Take-Two Interactive Software, Inc. (NASDAQ:TTWO) shares have taken off, adding 16% to trade at $27.95, after the company reported better-than-expected earnings for the fiscal fourth quarter. However, the company also issued guidance for its new fiscal year that missed expectations, pushing Brean Capital analyst Todd Mitchell to reduce the price target to $32 (from $35), while maintaining a Buy rating on the stock.

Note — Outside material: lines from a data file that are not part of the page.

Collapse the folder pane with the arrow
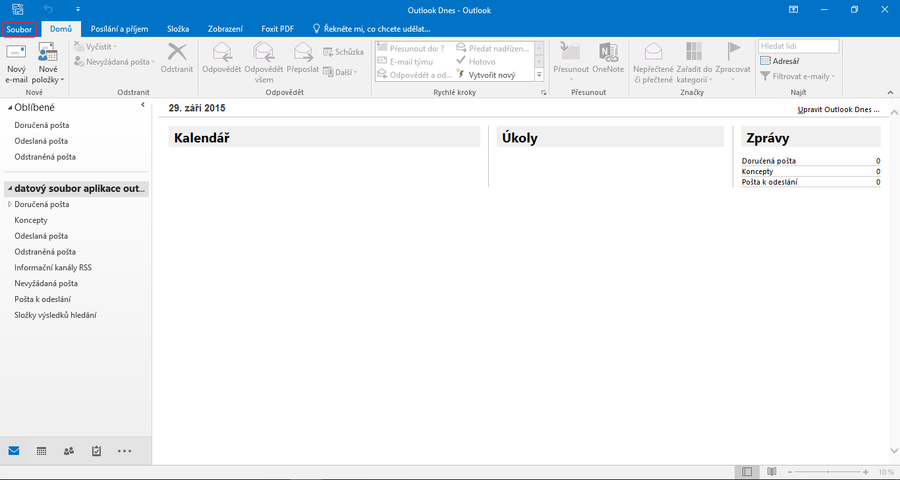Screen dimensions: 900x480 (142, 104)
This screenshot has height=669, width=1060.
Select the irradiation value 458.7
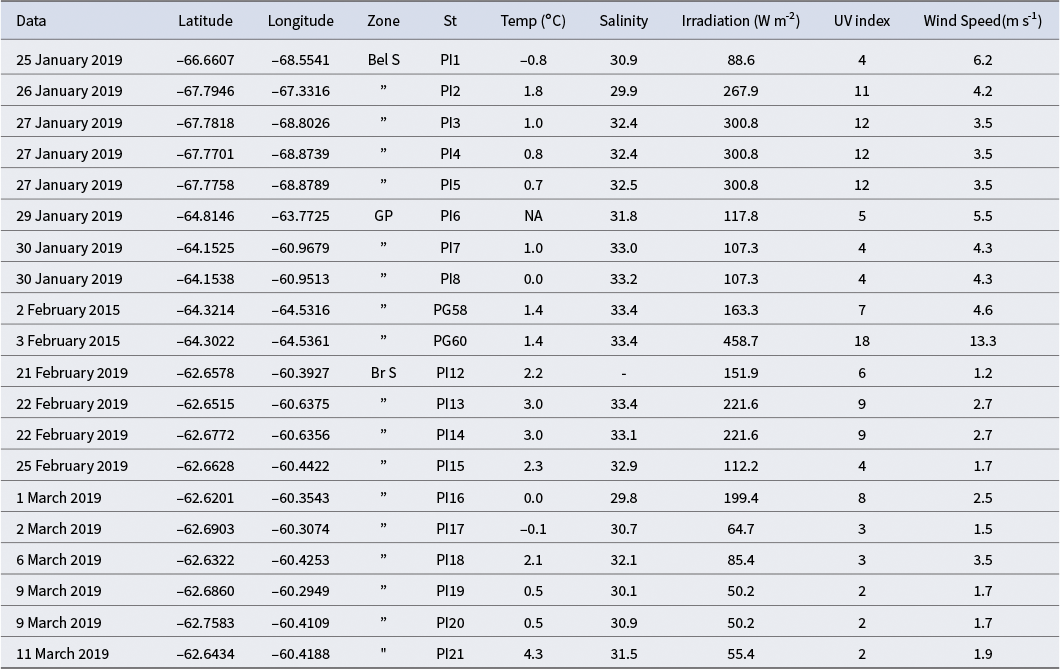pos(740,341)

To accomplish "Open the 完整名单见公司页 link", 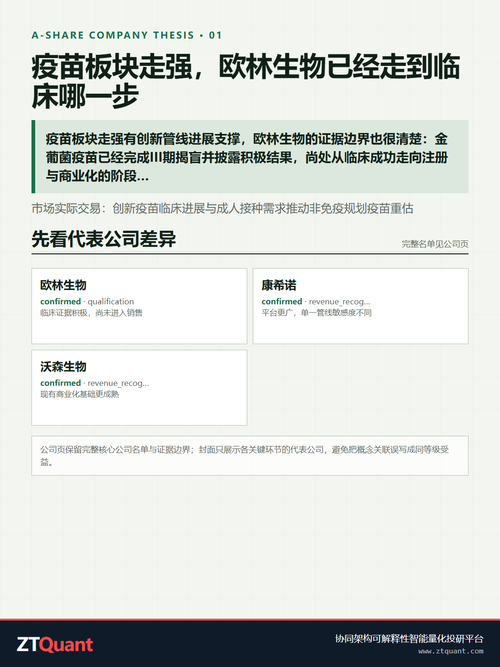I will pyautogui.click(x=435, y=244).
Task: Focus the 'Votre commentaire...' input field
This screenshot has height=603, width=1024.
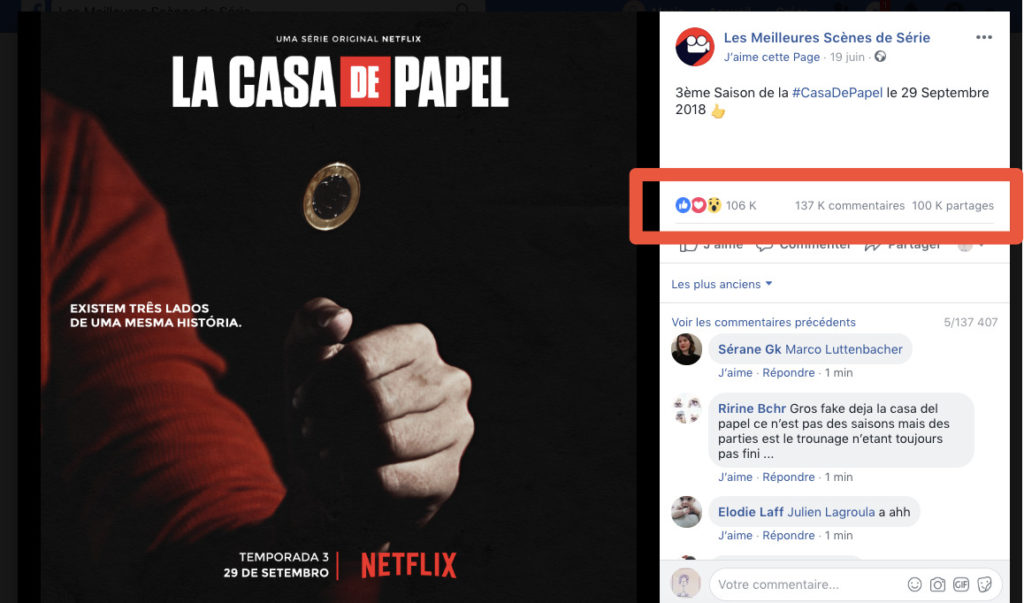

Mitchell wrote, “We have lowered our F2016 estimates to $1.49 billion and $1.20 from $1.68 billion and $1.40, but are staying above guidance as we believe they are based on the same conservative approach that led to last year’s easily beatable forecast. Specifically, we see upside driven by continued sell-through for GTA, as well as doubledigit growth for GTA Online digital revenue. Take-Two’s annual sports franchises, NBA2K and WWE, are also likely to grow modestly in their next iteration, while management alluded to another AAA title release from 2K. Moreover, we find it likely that Rockstar will announce a new release of their own for F2H15, which would indicate potential upside from last year’s results. We are trimming our target price to $32 from $35 to reflect the reduction in our F2016 estimates, but reiterate our Buy rating.”

According to TipRanks.com, which measures analysts’ and bloggers’ success rate based on how their calls perform, analyst Todd Mitchell has a total average return of 14.9% and a 70.1% success rate. Mitchell has a -11.9% average return when recommending TTWO, and is ranked #49 out of 3606 analysts.